● **What you are asked to do**
Report every line of the data that includes "height".

● **Source records**
· · · · · · ·

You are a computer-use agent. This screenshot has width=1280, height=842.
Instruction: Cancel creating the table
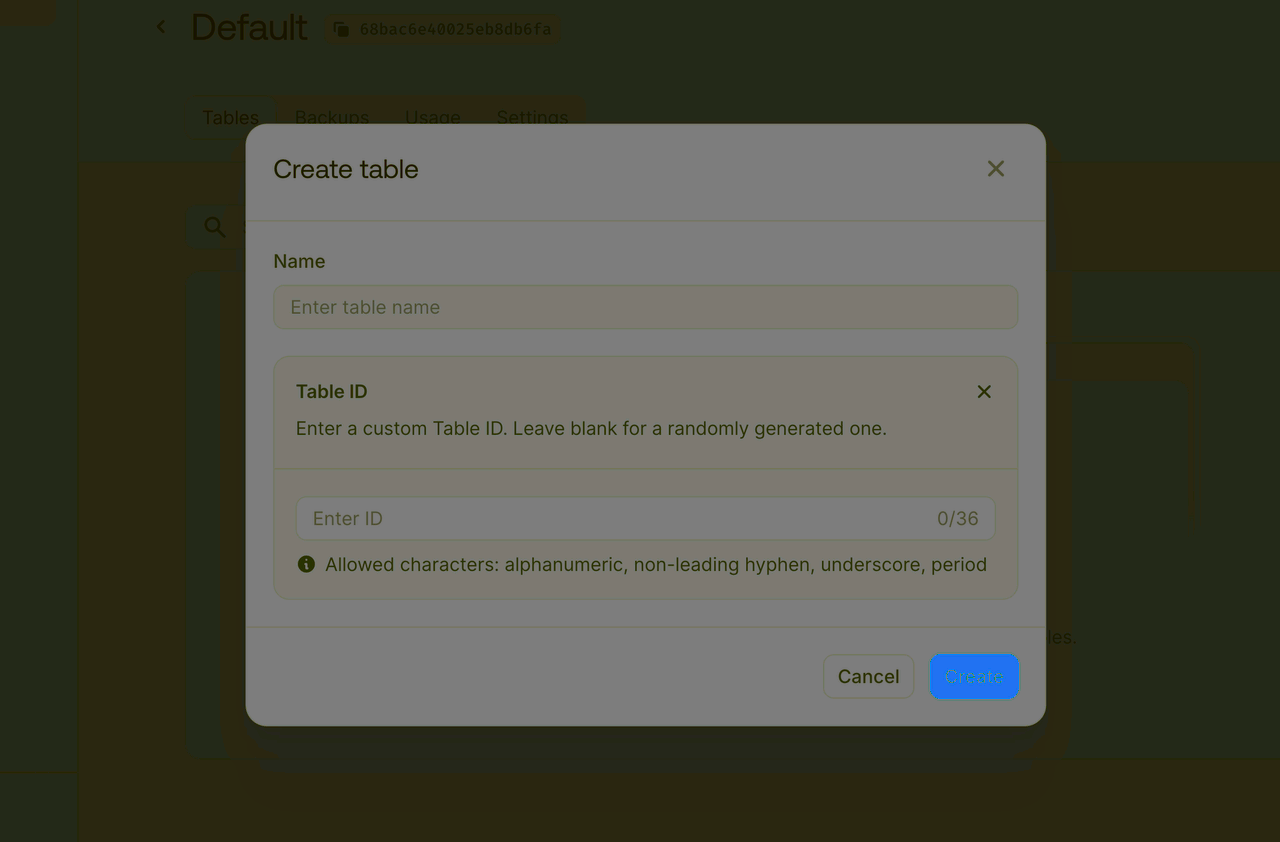[868, 676]
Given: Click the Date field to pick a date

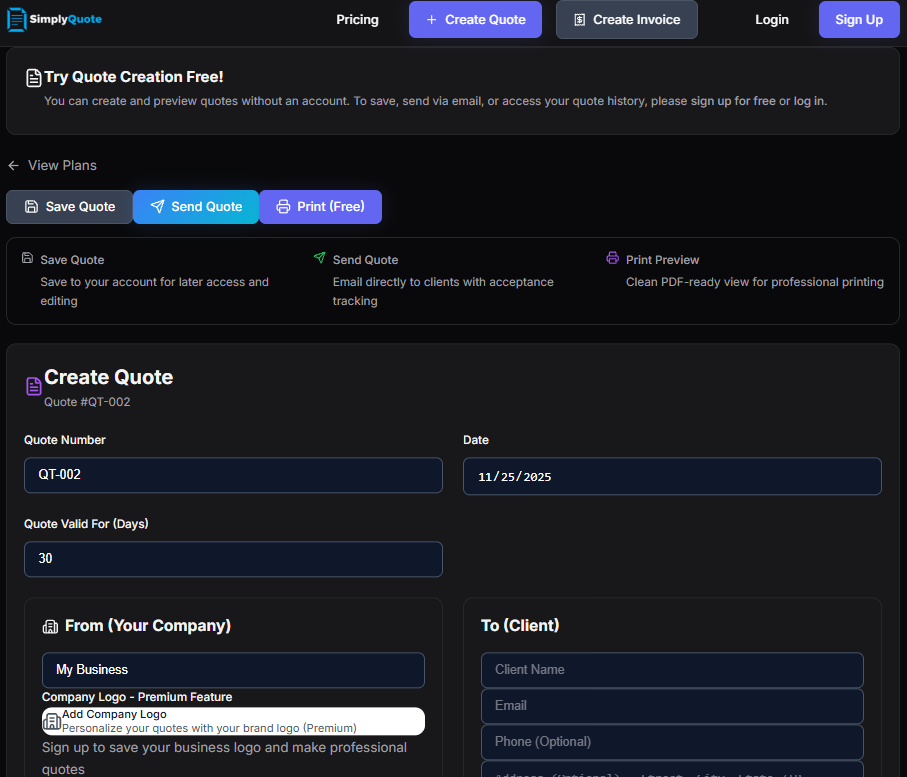Looking at the screenshot, I should click(671, 476).
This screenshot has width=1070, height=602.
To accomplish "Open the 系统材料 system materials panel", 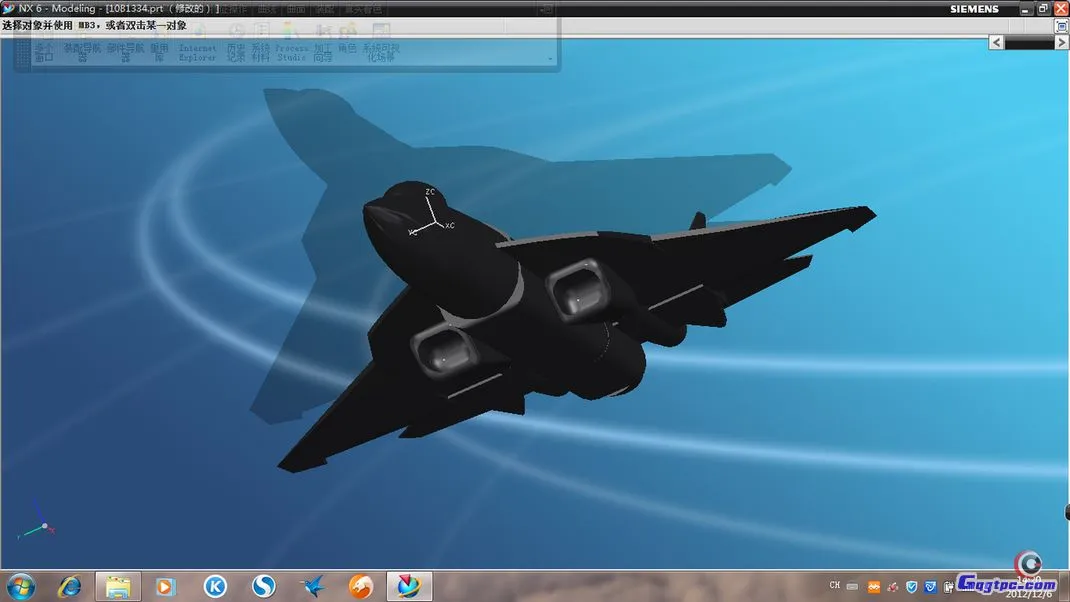I will coord(260,52).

· · · · · · ·

● **Exercise result**
You are a computer-use agent. This screenshot has width=1280, height=842.
This screenshot has width=1070, height=602.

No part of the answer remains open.